[Stored data entries]
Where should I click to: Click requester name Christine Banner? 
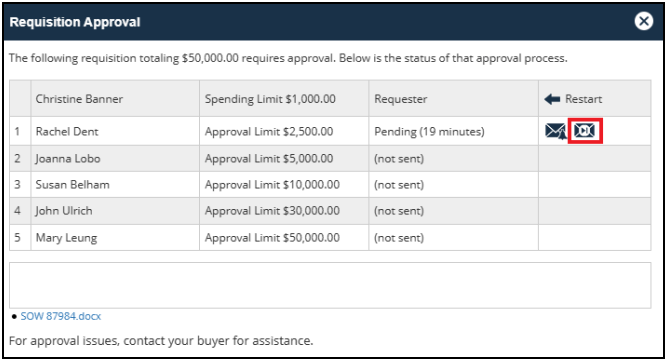coord(79,99)
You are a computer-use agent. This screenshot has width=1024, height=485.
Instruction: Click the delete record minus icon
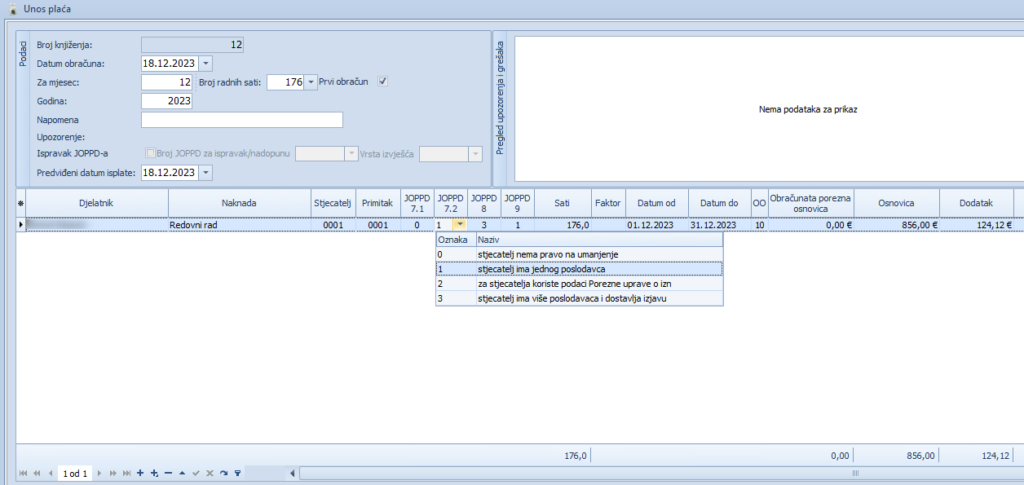tap(168, 472)
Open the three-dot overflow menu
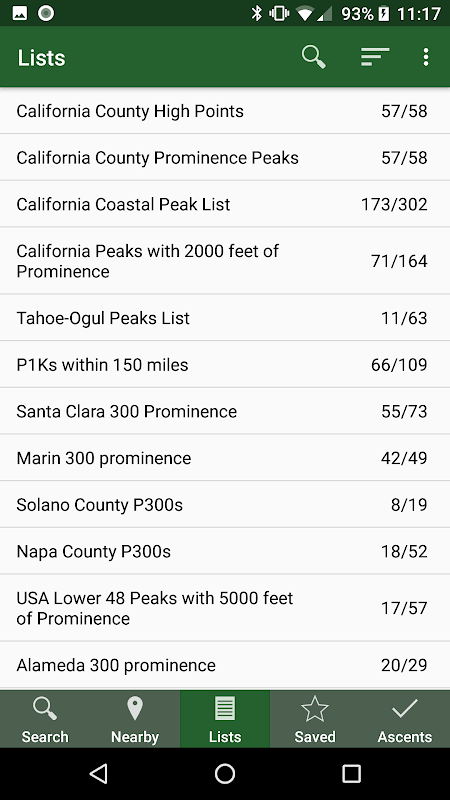Image resolution: width=450 pixels, height=800 pixels. tap(426, 57)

▶ Work required:
The records above are to be retyped exactly, with every picture left out.

▶ Your solution:
Where should I click to: Click requester name Christine Banner? 
coord(79,99)
You are a computer-use agent. This screenshot has width=1024, height=485.
Instruction: Click the delete record minus icon
tap(168, 472)
Open the three-dot overflow menu
Image resolution: width=450 pixels, height=800 pixels. tap(426, 57)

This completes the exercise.